--- Instructions to follow ---
A verbatim copy of all entries is the expected output.

[[ Extracted records, beginning ]]

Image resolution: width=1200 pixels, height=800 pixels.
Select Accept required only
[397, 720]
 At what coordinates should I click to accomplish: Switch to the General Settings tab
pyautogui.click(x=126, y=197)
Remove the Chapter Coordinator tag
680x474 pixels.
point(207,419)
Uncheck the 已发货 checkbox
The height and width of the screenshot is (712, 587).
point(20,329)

[[ Extracted records, end ]]

--- Response area ---
Image resolution: width=1200 pixels, height=800 pixels.
Select Accept required only
[397, 720]
 At what coordinates should I click to accomplish: Switch to the General Settings tab
pyautogui.click(x=126, y=197)
Remove the Chapter Coordinator tag
680x474 pixels.
point(207,419)
Uncheck the 已发货 checkbox
The height and width of the screenshot is (712, 587).
point(20,329)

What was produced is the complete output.